When config_source: "dataproduct" is enabled, deployment automatically publishes/reuses RuleSet versions and rewrites view/task payloads to use ruleset_references.

YAML (CDF Toolkit representation)

Use YAML for deployment/runtime contract (datamodel, instance scope, schedules, partitioning, records, and dataproduct bindings):

shacl_rules:
  ruleset_references:
    - externalId: "my-view-shacl-rules"
      version: "1.0.0"
datamodel:
  space: "my_space"
  external_id: "MyDataModel"
  version: "v1"
instance_space: "my_instances"

TTL (legacy/transition)

Use a Turtle file directly only when RuleSet-backed management is not yet available in your environment:

rules_path = "shacl_rules/my_view_shacl.ttl"

Pass datamodel and instance_space (and optional records_config) to run_validation() when using TTL.

JSON rule set

Use a JSON ruleset that contains:

{
  "quality": [
    {
      "ruleSetExternalId": "...",
      "ruleSetVersion": "1.0",
      "ruleDefinitions": []
    }
  ]
}

This is set automatically when you deploy with config_source: "dataproduct" or reference external_dataproducts — the deploy function rewrites each view's shacl_rules to use ruleset_references pointing to the published RuleSet versions.
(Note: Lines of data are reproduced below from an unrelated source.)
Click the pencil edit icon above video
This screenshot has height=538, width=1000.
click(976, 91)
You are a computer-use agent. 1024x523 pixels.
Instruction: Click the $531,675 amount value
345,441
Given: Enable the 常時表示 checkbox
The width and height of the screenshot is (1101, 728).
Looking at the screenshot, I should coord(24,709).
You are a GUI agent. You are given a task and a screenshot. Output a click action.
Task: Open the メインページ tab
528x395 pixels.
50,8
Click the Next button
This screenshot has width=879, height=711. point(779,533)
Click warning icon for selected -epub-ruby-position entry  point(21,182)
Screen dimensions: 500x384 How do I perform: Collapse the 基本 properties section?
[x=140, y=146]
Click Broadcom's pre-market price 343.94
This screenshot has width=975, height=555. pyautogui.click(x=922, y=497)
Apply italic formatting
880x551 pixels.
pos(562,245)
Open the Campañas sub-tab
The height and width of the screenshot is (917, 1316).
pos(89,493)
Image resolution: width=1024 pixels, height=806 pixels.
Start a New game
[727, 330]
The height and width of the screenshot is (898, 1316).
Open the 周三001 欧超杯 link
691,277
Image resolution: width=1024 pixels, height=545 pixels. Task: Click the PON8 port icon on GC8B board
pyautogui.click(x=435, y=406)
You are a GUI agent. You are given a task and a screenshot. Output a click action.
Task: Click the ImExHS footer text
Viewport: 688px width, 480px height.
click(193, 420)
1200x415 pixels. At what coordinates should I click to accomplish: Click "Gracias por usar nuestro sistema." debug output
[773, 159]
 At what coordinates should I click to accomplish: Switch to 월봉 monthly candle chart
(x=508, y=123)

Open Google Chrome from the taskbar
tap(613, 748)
The same applies to time series configs under timeseries/ when dataproducts: is set. You can also set ruleset_references manually if you have pre-published rule sets.

When both ruleset_references and file/external_id are present, ruleset_references takes precedence at runtime and deploy.

Time series configs

Timeseries YAML uses the same shacl_rules shape. In Data Product mode the handler receives ruleset_references in the workflow task payload; in YAML mode it uses shacl_rules_file_external_id.

# timeseries/my_sensors.yaml (Data Product mode — after publish)
shacl_rules:
  ruleset_references:
    - externalId: "my-sensors-shacl"
      version: "1.0.0"

See Deploy — Time series datapoint rules in Data Product mode.

When both ruleset_references and file/external_id are absent, the handler falls back to inline Turtle (shacl_rules string field in the function payload).

Runtime behavior

Inference rules (SHACL-AF)

Quality shapes (sh:property, sh:sparql) and inference shapes (sh:rule) can coexist in the same TTL file. The engine runs both in a single pyshacl.validate(advanced=True) pass — no separate config is needed.

How it works

Each sh:SPARQLRule block uses sh:construct to materialise new RDF triples into the data graph. The engine then collects any subject typed dqs:RuleEngineResult and writes one RuleEngineResult record per result.

Mandatory predicates on a dqs:RuleEngineResult node

Predicate Required Description
dqs:focusNode yes The focus node IRI ($this)
dqs:ruleId yes Short identifier used as ruleId in the record
dqs:resultType yes Typically "Inference"
dqs:resultValue no Scalar audit value (e.g. "Critical", "Overdue")
dqs:resultPayload no Stringified JSON body
dqs:causedBy no IRI of an upstream RuleEngineResult (lineage)

Example: criticality + overdue chained rules

@prefix sh:  <http://www.w3.org/ns/shacl#> .
@prefix dqs: <http://purl.org/cognite/dqs#> .
@prefix xsd: <http://www.w3.org/2001/XMLSchema#> .
@prefix sp:  <http://purl.org/cognite/my_space/WorkOrder/> .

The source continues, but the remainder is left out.